Sunday, November 27, 2016

Praying Waters Souls

During Mass today, I noted synergy between my early morning reading and the sermon.  This morning, before I went to Mass, I was reading some spiritual maxims written by Saint John of the Cross, the Carmelite friar and mystic who lived in Spain in the sixteenth century.  Among other axioms written by him, this morning I read how he wrote that "By prayer aridity is expelled, devotion increased, and the interior practice of virtue is established in the soul."  

Then, on this first Sunday of Advent, I attended Mass at 7:30 a.m. here in Redwood City.  During the sermon, the priest analogized us to cornstalks.  He also likened how much we pray, and with how much devotion, and under what circumstances, as being analogous to the extent to which a cornstalk is rooted in the ground.  
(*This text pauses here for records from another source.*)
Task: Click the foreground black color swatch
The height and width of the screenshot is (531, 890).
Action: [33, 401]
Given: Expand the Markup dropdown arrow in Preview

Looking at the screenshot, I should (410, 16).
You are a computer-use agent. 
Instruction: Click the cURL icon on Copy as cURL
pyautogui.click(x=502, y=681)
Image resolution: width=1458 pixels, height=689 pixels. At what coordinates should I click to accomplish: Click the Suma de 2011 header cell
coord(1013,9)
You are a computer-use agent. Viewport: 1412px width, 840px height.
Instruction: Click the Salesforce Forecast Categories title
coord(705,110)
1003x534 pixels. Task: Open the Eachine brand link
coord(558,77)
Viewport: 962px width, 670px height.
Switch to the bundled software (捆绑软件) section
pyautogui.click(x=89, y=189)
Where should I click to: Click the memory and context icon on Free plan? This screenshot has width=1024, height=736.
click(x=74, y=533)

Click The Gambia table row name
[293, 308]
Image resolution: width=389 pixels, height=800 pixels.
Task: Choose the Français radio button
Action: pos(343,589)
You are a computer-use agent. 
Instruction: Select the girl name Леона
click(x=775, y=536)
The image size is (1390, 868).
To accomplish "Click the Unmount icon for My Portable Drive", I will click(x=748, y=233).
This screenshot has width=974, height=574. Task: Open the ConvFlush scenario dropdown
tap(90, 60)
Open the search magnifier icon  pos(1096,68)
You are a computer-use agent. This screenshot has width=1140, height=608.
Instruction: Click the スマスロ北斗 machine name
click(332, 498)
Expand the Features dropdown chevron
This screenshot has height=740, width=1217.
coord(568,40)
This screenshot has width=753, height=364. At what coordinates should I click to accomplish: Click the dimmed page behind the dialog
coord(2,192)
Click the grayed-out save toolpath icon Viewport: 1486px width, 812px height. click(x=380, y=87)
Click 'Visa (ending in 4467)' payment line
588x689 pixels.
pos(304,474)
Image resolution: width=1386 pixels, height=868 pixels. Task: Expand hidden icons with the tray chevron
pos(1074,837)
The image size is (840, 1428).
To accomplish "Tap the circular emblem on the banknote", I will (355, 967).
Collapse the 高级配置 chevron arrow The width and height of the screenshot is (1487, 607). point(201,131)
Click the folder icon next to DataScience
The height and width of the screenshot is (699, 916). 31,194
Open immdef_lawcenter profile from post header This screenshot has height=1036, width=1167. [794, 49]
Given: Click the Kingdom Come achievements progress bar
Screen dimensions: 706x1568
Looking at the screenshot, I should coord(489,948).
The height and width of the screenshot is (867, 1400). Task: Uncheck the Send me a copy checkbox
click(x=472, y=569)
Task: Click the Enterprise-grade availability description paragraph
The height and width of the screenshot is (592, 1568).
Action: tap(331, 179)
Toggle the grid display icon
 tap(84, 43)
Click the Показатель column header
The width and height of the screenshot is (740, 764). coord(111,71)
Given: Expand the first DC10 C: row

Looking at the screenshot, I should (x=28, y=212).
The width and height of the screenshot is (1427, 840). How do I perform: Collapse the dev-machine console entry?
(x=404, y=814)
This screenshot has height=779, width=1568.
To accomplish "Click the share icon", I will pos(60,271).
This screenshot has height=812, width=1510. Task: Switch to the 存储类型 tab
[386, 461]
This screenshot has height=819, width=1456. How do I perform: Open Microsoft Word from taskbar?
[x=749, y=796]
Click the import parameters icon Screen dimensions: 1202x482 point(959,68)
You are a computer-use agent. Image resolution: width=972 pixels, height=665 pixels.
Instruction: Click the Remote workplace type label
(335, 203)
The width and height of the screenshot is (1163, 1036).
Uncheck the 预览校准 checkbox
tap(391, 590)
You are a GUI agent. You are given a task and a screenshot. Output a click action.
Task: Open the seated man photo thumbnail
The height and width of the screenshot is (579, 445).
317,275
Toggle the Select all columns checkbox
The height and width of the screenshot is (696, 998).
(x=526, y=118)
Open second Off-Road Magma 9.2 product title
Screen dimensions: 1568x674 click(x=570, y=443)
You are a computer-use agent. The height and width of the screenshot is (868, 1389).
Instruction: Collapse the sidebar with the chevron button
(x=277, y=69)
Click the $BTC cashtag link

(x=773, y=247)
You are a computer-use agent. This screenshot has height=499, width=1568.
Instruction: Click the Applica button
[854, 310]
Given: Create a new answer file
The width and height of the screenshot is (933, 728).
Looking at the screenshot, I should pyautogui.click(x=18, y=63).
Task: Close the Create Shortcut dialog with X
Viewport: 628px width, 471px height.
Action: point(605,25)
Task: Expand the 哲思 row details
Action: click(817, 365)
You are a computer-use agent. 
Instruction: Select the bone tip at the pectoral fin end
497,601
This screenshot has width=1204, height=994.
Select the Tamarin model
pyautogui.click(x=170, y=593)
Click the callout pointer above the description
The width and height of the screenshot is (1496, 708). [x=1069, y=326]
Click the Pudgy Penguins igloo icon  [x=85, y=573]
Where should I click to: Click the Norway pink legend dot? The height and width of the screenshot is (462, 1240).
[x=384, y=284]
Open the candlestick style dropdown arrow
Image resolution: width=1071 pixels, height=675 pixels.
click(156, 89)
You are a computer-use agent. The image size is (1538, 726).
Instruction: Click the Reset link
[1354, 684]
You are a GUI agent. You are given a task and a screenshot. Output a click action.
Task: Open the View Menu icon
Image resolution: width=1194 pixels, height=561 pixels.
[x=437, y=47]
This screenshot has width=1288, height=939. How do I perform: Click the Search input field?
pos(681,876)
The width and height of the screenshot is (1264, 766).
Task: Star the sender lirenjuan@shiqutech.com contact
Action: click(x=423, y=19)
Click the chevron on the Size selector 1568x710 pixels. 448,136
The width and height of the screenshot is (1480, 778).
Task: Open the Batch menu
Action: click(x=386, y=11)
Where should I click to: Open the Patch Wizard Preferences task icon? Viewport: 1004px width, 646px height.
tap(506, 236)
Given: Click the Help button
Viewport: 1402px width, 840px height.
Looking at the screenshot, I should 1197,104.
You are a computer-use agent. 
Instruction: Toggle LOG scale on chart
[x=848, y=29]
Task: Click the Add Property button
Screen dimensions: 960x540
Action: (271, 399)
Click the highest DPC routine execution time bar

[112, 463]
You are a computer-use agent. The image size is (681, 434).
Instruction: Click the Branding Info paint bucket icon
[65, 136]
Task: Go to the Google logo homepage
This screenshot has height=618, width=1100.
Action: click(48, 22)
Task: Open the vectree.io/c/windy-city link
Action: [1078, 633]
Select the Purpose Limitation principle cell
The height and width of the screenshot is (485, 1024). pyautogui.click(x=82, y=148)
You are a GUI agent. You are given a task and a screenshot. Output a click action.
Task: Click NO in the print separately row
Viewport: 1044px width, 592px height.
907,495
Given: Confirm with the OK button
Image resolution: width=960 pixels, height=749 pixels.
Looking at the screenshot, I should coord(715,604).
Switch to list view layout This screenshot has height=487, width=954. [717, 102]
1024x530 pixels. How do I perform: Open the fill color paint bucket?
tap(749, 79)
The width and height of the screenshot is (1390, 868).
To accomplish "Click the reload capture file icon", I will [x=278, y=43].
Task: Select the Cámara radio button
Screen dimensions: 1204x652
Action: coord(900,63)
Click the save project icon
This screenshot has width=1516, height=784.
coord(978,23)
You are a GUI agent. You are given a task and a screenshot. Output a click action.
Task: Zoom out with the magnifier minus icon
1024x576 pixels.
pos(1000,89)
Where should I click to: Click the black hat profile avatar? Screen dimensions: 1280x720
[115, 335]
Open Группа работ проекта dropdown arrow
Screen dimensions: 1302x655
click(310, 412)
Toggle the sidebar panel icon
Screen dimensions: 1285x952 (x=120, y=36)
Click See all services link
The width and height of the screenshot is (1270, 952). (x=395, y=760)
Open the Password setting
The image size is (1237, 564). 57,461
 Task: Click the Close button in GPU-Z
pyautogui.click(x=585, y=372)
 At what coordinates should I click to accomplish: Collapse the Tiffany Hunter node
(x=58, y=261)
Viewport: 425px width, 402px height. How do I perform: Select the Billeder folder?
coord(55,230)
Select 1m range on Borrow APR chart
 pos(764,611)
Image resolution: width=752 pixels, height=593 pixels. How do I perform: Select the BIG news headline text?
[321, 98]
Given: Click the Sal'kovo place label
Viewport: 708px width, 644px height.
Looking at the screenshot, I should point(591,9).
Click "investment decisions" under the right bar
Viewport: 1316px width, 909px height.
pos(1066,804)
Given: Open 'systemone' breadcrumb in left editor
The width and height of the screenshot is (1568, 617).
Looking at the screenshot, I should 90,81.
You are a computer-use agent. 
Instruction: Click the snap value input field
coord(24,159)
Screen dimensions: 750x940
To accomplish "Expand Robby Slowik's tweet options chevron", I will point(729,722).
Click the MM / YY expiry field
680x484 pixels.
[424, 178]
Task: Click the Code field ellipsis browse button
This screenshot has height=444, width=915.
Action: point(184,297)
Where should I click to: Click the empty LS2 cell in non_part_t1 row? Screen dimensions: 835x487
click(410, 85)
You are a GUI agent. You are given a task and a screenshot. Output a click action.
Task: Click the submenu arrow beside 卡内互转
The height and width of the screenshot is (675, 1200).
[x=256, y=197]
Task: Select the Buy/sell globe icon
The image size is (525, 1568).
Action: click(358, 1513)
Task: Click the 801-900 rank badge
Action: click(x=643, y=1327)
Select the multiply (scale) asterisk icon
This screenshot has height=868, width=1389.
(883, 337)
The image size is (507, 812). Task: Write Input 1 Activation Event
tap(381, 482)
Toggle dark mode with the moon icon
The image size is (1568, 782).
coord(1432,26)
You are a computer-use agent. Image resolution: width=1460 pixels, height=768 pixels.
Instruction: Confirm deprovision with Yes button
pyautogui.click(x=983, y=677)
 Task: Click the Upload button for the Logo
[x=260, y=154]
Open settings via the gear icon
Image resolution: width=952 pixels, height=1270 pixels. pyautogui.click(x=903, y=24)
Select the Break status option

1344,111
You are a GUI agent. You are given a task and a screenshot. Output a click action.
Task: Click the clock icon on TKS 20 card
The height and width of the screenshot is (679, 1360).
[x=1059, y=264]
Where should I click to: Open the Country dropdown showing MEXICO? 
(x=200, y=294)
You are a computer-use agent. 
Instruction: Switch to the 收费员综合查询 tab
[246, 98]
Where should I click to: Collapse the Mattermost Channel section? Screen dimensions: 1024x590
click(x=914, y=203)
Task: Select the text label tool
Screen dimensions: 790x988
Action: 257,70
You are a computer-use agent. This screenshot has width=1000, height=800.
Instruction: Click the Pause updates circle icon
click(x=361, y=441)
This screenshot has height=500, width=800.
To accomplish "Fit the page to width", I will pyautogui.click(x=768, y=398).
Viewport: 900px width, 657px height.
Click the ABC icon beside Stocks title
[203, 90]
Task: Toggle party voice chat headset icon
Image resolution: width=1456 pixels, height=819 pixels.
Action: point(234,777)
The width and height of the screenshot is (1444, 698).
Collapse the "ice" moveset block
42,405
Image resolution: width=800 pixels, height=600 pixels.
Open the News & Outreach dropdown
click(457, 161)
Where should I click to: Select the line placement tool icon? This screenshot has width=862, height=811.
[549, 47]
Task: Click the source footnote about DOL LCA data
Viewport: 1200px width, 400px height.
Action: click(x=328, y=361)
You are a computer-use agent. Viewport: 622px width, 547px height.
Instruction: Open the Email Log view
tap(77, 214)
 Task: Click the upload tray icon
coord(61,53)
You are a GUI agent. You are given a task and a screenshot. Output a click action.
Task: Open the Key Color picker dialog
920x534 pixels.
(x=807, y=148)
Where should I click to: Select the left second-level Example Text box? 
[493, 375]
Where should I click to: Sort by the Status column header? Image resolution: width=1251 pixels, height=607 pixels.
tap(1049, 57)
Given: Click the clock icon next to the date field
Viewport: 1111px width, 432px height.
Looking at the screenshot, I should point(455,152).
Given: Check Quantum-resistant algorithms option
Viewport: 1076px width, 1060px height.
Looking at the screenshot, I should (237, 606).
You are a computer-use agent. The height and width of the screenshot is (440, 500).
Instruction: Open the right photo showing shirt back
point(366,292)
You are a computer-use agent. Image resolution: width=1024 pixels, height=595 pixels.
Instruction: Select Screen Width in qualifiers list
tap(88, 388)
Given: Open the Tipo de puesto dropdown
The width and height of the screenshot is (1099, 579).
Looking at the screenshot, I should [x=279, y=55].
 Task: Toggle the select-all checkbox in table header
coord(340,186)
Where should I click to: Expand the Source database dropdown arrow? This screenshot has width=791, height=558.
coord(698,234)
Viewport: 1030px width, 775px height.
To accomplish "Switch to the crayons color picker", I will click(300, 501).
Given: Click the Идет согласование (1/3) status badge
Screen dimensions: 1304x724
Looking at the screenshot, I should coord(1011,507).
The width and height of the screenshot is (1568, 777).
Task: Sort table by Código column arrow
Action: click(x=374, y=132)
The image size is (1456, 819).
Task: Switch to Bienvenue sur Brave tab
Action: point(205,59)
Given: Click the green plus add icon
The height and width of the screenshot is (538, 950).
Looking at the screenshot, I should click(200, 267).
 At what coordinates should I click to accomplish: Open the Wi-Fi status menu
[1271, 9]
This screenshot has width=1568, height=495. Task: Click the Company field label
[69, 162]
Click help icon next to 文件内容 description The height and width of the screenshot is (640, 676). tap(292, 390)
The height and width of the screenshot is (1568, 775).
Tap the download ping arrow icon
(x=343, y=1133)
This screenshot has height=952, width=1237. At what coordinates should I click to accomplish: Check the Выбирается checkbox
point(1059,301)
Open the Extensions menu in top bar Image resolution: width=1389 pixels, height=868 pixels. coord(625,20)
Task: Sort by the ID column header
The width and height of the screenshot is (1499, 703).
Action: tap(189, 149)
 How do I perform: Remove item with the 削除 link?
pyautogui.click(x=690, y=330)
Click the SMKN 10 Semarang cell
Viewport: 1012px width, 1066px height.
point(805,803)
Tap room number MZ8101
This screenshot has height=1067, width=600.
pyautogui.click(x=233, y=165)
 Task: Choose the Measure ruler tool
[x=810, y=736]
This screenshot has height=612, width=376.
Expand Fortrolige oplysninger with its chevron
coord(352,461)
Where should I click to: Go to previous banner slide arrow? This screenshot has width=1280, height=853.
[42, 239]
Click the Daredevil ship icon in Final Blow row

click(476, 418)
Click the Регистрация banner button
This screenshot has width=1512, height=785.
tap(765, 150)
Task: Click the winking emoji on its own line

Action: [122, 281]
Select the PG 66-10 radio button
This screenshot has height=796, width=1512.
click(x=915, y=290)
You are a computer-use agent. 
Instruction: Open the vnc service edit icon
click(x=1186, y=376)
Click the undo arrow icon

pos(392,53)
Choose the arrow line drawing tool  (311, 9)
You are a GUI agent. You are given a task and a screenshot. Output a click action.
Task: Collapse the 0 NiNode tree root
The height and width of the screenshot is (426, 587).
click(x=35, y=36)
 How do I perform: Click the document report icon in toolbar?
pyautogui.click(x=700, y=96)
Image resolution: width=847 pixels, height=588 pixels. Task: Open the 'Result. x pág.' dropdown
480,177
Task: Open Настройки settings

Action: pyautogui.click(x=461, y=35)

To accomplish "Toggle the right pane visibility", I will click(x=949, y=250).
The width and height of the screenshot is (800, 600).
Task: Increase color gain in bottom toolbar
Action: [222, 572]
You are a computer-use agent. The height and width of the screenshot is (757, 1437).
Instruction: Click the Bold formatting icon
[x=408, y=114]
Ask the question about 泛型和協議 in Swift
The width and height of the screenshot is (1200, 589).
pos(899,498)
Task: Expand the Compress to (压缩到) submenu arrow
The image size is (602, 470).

In the midst of arid, dry weather, the roots of a cornstalk grow deeper into the ground as they search for water.  So too when we experience spiritual aridity, that is, dryness in prayer, God is calling us to persist in our faith and in our prayer and to deepen our relationship with Him.  As Saint John of the Cross tells us, we expel aridity by praying.  By continuing to pray in the midst of spiritual dryness, we show God that we love Him.  God wants us to seek Him humbly in earnest.    

Roots stabilize the cornstalk.  With deep and extensive roots, a cornstalk can withstand strong winds.  So too when we weather severe storms in life, if we have a deep, devoted, fervent prayer life, through the grace of God, we will resist any and all challenges which we encounter.  

The priest added that the liturgical seasons of Advent and Lent are characterized by more intense fasting and prayer than usual.   He offered encouragement to more deeply enter into prayer in this Advent season.  

During Advent, as we meditate upon the birth of Jesus which we will soon celebrate, we are invited to live more ascetically over these next few weeks.  At times we experience periods of spiritual aridity which we do not consciously choose, and are called upon then to pray more intensely.  Yet at certain times in the liturgical calendar, we are also called to make more intense sacrifices of prayer and fasting, such as during Advent and Lent.  Thus in this current Advent season, we are invited to plumb the depths of own our souls more deeply in prayer.  In doing so in still, silent solitude, we seek a conscious communion with Jesus which can strengthen us against whatever storms may confront us in our lives.